Il y a plein d’affiches pour nous rappeler ce que l’on n’a pas le droit de faire, voici quelques exemples :

  • Avoir des gestes déplacés envers les femmes (mains aux fesses = jugement + amende)
  • Taguer (9 coups de bâton pour un américain de 16 ans en 2008)
  • Vendre ou consommer de la drogue (peine de mort)
  • Fumer dans les lieux publics (500€ d’amende)
  • Manger dans les transports
  • Jeter son mégot hors des cendriers (250€ d’amende)
  • Jeter un détritus à terre (500€ d’amende + TIG)
  • Ne pas tirer la chasse dans les toilettes publiques (100€ d’amende)
  • Le best du best : mâcher ou posséder des chewing-gum = 5 000€ d’amende.
    Cette dernière interdiction permet de conserver la propreté des lieux publics et des transports suite à plusieurs problèmes dans les années 90.

Devinez qui a mangé dans la station de métro avant de se faire reprendre par les contrôleurs ? Moi.
Devinez qui a eu un soucis à la douane à cause d’une pipe à opium ramenée du Vietnam dans son bagage  ? Moi. Mais aucune amende !

Architectures

Je vais surtout parler du centre-ville, du quartier historique Clarke Quay et de la Marina Bay. Je suis passé très rapidement dans les quartiers indien, chinois et arabe, et je n’ai donc pas pu m’y attarder.

Entrée du quartier indien

Le Merlion, le lotus et le Bay Sands

La célèbre statue du Merlion, ce poisson à tête de lion, est devenue LE symbole de Singapour. Cette chimère a été imaginée dans les années 60 à partir d’une légende locale : un prince indonésien, chassant près de la côte de Singapour, aurait aperçu un lion sur l’île.

Le pont ADN avec le Bay Sands et le Lotus

À Marina Bay, le célèbre complexe hôtelier Marina Bay Sands a ouvert ses portes en 2010 pour un coût de 5,5 milliards de dollars. Cette architecture iconique, en forme de bateau ou d’anguille, illustre la grandeur de la ville. Elle possède la plus haute piscine du monde et un casino, le troisième plus lucratif du globe — un paradoxe dans ce pays où l’islam interdit les jeux d’argent.

À côté, le Lotus abrite le Musée des Arts et des Sciences, et depuis le SkyPark, on peut admirer une vue exceptionnelle sur la Marina, la ville, les gardens by the bay et la mer

On peut monter tout en haut, le Skypark permet d’avoir une superbe vue sur la Marina, la ville, les jardins et la mer.

Le centre ville depuis la Skypark, a droite Clarck Quay

Face à tout ce complexe, j’ai l’impression d’être dans une ville futuriste.

Clarke Quay, où j’ai séjourné, est le cœur de la vie nocturne de Singapour.
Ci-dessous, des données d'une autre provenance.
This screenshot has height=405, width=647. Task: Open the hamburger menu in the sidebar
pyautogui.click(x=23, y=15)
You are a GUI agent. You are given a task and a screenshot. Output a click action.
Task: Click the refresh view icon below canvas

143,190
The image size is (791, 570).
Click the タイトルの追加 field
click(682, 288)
Ce quartier très européanisé propose des pubs irlandais, de la gastronomie occidentale et des terrasses bondées à la sortie des bureaux durant le fameux 5 à 7.

Un parc en centre ville
L’ancien palais de justice
Le parlement
Clarck Quay


Les supertrees

Les Gardens by the Bay offrent un contraste fascinant : en y entrant, on a l’impression de pénétrer dans une jungle façonnée par l’homme. Les jardins futuristes, avec leurs différentes ambiances, permettent un voyage à travers le monde. Je n’ai malheureusement pas eu le temps de visiter les dômes, mais les jardins accueillent 3,8 millions de visiteurs par an, ce qui en fait l’attraction la plus populaire de l’île.
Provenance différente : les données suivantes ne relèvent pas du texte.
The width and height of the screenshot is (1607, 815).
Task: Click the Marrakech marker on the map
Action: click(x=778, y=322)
A gauche les dômes, en bas les Supertrees

Le soir, le parc s’illumine lors du spectacle Garden Rhapsody, avec ses 18 structures métalliques, les Supertree Grove, qui se recouvrent peu à peu de végétation. Les jardins ont ouvert en 2012 pour 1 milliard de dollars, dans le but d’offrir aux Singapouriens un espace sublime pour se ressourcer, loin du stress de la vie urbaine.

Passerelle

On y trouve des jardins inspirés de cultures variées : chinois, japonais, italiens, français, et deux énormes serres en dôme, contenant notamment une cascade de 35 mètres de haut.